• Exercise brief: Your answer should be the line containing "Given: Tick the STOCK checkbox" and every line after it to the end of the records below, word for word.

Start of Excerpted records

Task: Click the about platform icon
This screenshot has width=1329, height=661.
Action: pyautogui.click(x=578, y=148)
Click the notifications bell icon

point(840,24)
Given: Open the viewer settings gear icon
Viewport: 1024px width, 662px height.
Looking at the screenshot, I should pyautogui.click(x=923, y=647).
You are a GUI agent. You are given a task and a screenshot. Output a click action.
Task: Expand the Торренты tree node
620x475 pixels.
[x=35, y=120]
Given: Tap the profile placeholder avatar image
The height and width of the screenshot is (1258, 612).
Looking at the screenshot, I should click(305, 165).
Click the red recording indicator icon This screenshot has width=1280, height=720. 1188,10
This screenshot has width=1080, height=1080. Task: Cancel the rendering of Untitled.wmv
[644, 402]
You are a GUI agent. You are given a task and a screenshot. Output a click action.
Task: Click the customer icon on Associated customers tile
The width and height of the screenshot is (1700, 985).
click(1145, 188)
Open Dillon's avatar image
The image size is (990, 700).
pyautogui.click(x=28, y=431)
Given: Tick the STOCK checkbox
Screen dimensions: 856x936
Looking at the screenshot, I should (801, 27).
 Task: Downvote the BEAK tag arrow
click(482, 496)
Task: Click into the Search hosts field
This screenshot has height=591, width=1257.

End of Excerpted records

• Solution:
Given: Tick the STOCK checkbox
Screen dimensions: 856x936
Looking at the screenshot, I should (801, 27).
 Task: Downvote the BEAK tag arrow
click(482, 496)
Task: Click into the Search hosts field
This screenshot has height=591, width=1257.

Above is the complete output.